The advance in cancer immunotherapy has resulted in a paradigm shift in the management of patients across several tumor types, including the traditionally non-immunotherapy responsive histologies, with the promise of long-term disease control. The immediate challenge facing the field is how to improve the response towards majority of patients and tumor types. The readily available targeted therapies that are already approved in many tumor types with an association with high response rate for the indicated patient population provide an attractive combination strategy. The potential synergy of targeted therapy and immunotherapy has been shown in both preclinical models and patient derived samples. However, critical questions have to be answered before translation of this approach into clinical applications. Particular concepts need to be explored and confirmed in relevant animal models and optimized in clinical trials, and toxicity needs to be evaluated. In all of the ongoing trials, tumor biopsies and translational studies need to be incorporated into the study design.

Highlights.

  • Targeted therapy has the potential to enhance immunotherapy by inducing immune effects in tumor cells, modulating T cell homing and function, as well as the tumor immune microenvironment.
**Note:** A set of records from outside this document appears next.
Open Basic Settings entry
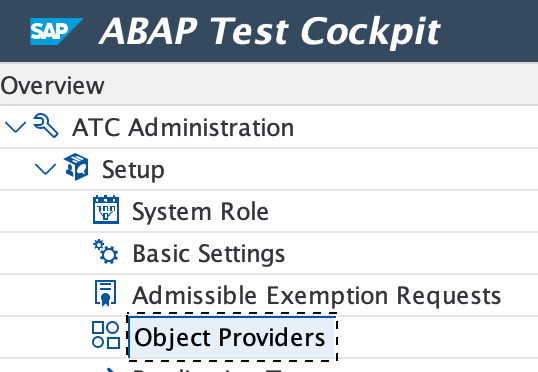The width and height of the screenshot is (538, 372). coord(209,254)

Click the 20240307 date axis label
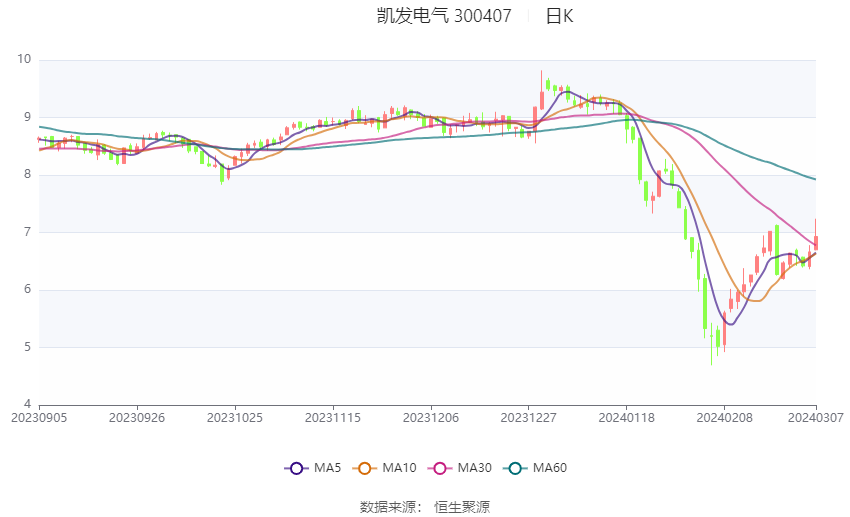[816, 418]
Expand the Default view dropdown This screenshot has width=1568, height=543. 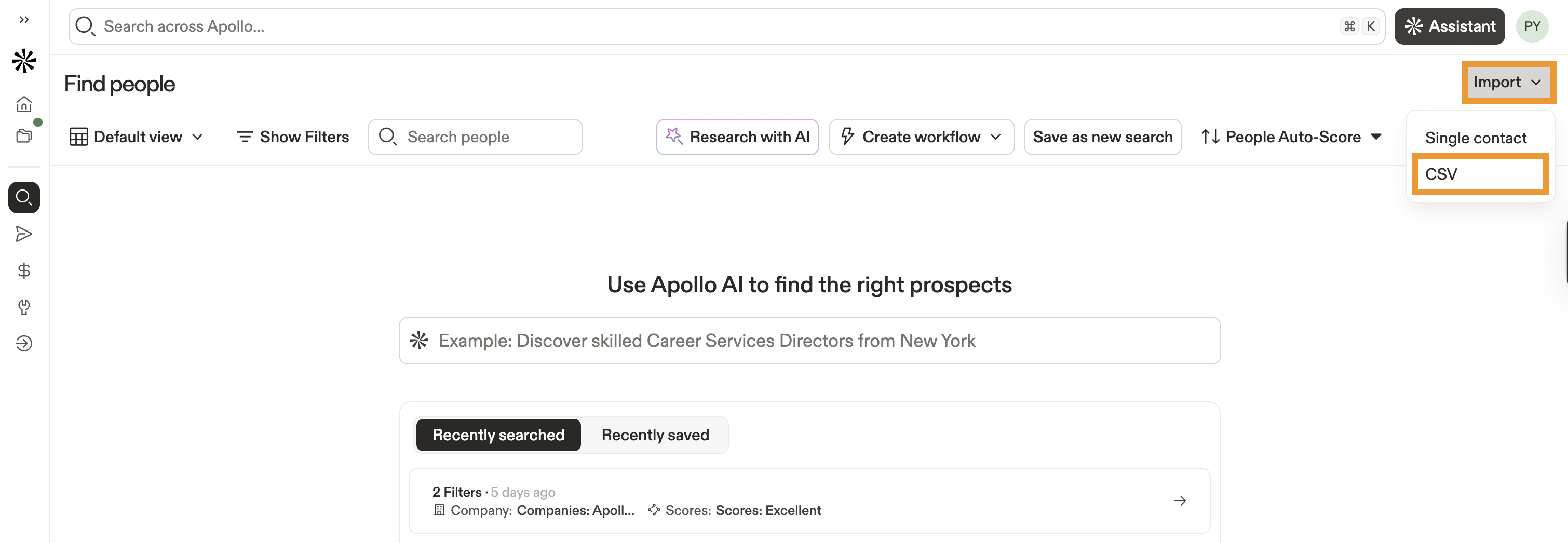coord(137,137)
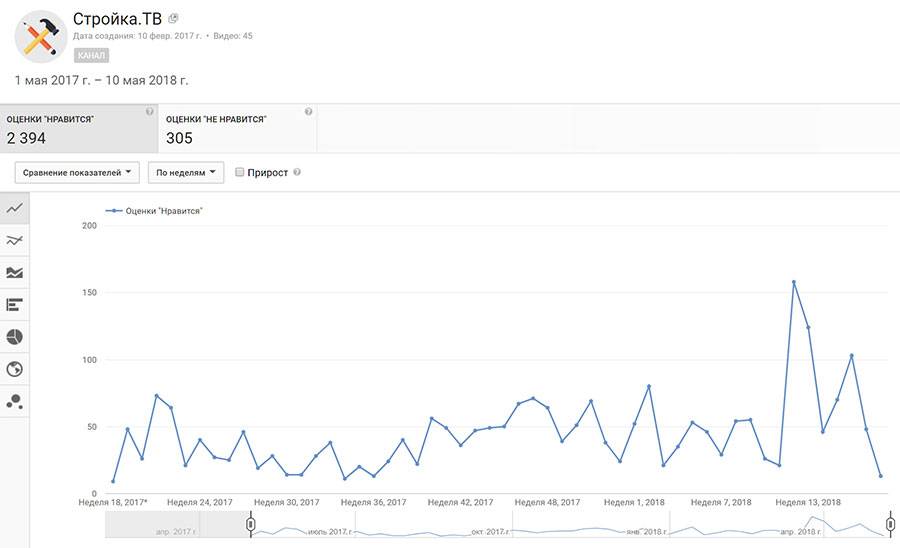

  • The potential benefits of combined targeted therapy and immunotherapy are not limited to tyrosine kinase inhibitors (TKIs) or melanoma, but extend to other molecular targets and tumors histologies.

  • Many clinical trials are currently underway, but optimization of the dosing regimen and schedule is needed to confirm benefits and avoid toxicity associated with these combinations.